Jakarta – Polemik tunjangan dan fasilitas DPR kembali mengemuka setelah sorotan publik tertuju pada komponen PPh Pasal 21 yang ditanggung pemerintah.
Ekonom dan Pakar Kebijakan Publik, UPN Veteran Jakarta Achmad Nur Hidayat mengatakan, skema ini membuat pajak penghasilan anggota dewan tidak dibayar dari kantong pribadi, melainkan dari kas negara. Di tengah kondisi masyarakat yang terhimpit oleh kenaikan harga pangan, transportasi, hingga biaya hunian, isu ini dinilai mencederai rasa keadilan fiskal.
Di saat yang sama, masyarakat menghadapi tekanan daya beli akibat harga pangan, transportasi, dan biaya hunian yang merangkak naik. Ketegangan empati fiskal pun tak terhindarkan ketika kantong rakyat kian sempit, mengapa pajak pribadi pejabat harus ikut dibiayai rakyat?, kata Achmad dikutip dari keterangannya, Kamis (21/8/2025).

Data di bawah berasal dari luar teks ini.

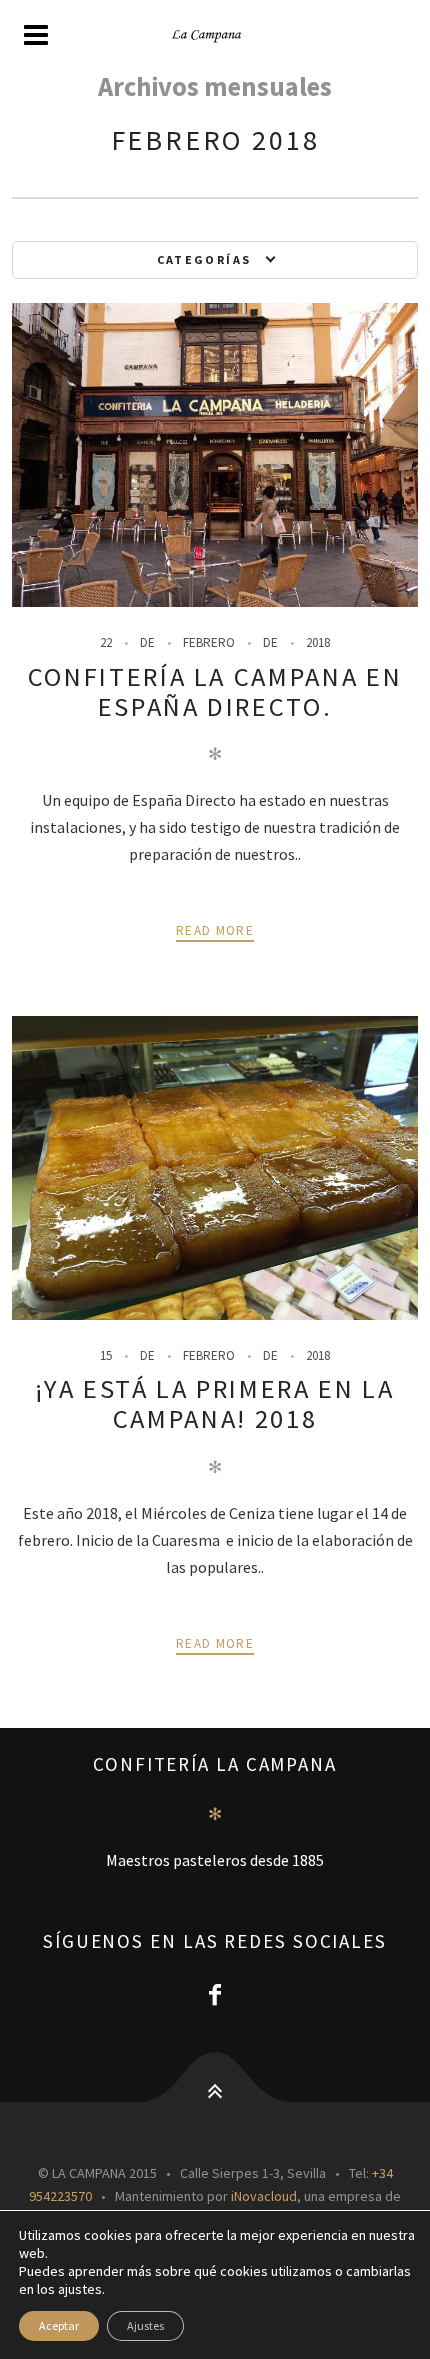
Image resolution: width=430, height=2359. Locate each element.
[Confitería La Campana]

Achmad mengatakan jika skema pajak ditanggung pemerintah dihapus, potensi penghematan APBN cukup signifikan. Untuk komponen “tunjangan PPh 21” sebesar Rp 2,699 juta per anggota DPR per bulan, negara bisa menghemat sekitar Rp18,79 miliar per tahun. Jumlah ini memang relatif kecil secara makro, tetapi besar secara simbolik karena menyangkut keadilan.